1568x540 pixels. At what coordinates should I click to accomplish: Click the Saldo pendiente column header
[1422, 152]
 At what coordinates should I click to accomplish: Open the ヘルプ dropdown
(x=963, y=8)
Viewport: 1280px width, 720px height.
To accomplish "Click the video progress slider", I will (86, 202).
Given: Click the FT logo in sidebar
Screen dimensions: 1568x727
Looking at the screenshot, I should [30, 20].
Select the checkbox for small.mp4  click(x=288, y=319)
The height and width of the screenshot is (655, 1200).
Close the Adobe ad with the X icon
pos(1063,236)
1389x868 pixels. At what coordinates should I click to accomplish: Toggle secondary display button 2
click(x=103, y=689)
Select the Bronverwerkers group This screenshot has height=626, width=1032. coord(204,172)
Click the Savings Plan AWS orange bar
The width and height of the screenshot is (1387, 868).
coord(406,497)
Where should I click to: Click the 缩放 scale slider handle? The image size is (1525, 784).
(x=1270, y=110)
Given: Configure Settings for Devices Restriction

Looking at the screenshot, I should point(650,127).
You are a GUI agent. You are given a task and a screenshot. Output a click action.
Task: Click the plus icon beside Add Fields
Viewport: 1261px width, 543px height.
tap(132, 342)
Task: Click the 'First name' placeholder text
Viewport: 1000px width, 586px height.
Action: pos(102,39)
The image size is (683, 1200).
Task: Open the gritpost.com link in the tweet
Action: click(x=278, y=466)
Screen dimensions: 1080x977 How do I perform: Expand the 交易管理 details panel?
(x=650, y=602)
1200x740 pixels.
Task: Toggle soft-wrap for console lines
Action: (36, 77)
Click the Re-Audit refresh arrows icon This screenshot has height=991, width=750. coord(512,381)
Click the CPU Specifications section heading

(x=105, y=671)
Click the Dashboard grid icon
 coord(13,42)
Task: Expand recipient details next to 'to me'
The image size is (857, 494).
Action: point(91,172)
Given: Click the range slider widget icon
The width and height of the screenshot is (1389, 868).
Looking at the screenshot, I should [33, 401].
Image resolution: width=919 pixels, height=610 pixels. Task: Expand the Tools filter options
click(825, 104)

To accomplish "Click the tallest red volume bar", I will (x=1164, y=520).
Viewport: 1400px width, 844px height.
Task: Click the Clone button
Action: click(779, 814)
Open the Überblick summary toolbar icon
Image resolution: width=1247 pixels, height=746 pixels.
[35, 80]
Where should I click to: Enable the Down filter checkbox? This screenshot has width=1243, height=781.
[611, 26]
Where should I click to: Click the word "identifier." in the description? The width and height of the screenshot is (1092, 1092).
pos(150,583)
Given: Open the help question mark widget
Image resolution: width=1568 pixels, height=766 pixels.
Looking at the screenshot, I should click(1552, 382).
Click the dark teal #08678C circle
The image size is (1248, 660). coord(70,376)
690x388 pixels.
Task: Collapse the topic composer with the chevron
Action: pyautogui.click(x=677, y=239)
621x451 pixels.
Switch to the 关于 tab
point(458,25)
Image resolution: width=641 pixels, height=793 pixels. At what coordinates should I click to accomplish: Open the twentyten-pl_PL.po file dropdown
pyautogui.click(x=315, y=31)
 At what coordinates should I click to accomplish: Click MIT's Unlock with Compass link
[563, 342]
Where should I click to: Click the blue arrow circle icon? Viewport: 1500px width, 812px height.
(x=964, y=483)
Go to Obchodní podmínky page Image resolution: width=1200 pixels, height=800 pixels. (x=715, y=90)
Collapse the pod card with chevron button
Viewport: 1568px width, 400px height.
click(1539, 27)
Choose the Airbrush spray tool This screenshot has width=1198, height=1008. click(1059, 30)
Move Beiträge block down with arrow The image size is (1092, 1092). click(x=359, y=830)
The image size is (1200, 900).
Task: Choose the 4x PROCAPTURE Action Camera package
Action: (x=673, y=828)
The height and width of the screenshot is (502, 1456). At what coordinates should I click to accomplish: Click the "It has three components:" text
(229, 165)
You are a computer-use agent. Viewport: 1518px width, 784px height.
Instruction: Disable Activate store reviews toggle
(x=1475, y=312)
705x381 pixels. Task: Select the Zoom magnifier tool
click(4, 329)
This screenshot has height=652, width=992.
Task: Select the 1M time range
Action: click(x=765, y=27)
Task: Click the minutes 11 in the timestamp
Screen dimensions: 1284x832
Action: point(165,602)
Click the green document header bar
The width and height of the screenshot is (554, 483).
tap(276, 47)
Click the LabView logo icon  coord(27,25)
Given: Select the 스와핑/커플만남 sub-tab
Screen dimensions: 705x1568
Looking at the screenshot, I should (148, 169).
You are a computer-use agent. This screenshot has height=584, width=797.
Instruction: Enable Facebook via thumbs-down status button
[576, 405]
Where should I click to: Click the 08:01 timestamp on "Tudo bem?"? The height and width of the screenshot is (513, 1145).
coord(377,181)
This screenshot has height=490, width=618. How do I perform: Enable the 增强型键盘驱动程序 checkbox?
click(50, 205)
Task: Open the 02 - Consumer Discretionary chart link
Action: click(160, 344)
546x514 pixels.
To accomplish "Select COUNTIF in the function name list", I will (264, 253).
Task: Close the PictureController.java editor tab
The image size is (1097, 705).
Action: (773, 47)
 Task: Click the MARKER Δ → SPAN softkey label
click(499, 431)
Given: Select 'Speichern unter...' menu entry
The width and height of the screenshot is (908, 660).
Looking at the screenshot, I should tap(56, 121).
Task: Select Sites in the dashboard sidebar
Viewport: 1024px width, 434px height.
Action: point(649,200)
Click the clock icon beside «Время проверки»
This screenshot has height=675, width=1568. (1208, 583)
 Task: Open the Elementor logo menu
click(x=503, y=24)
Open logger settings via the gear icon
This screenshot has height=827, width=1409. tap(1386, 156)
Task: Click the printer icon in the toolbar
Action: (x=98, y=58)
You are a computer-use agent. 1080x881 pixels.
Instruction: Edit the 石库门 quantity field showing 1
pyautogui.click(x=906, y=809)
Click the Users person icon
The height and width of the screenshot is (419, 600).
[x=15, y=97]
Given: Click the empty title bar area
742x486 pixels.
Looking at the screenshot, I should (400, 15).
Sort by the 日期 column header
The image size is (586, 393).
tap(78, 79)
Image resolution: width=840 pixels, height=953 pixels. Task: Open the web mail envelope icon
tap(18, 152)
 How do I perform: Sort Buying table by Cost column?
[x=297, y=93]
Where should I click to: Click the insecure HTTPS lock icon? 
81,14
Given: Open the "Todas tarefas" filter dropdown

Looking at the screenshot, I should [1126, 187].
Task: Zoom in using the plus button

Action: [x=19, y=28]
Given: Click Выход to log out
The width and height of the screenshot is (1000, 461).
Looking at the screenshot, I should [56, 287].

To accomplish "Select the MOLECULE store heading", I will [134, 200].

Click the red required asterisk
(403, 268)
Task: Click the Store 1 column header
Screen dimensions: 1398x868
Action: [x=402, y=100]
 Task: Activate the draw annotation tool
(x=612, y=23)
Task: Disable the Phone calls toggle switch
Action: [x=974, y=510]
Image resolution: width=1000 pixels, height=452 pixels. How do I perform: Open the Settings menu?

● ● ● ● ●

STATED EXERCISE:
Extract the part of the records that opens with the line containing "will [134, 200]." and closes with the line containing "Action: [x=974, y=510]", and repeat those lines exactly.

TASK ANSWER:
To accomplish "Select the MOLECULE store heading", I will [134, 200].

Click the red required asterisk
(403, 268)
Task: Click the Store 1 column header
Screen dimensions: 1398x868
Action: [x=402, y=100]
 Task: Activate the draw annotation tool
(x=612, y=23)
Task: Disable the Phone calls toggle switch
Action: [x=974, y=510]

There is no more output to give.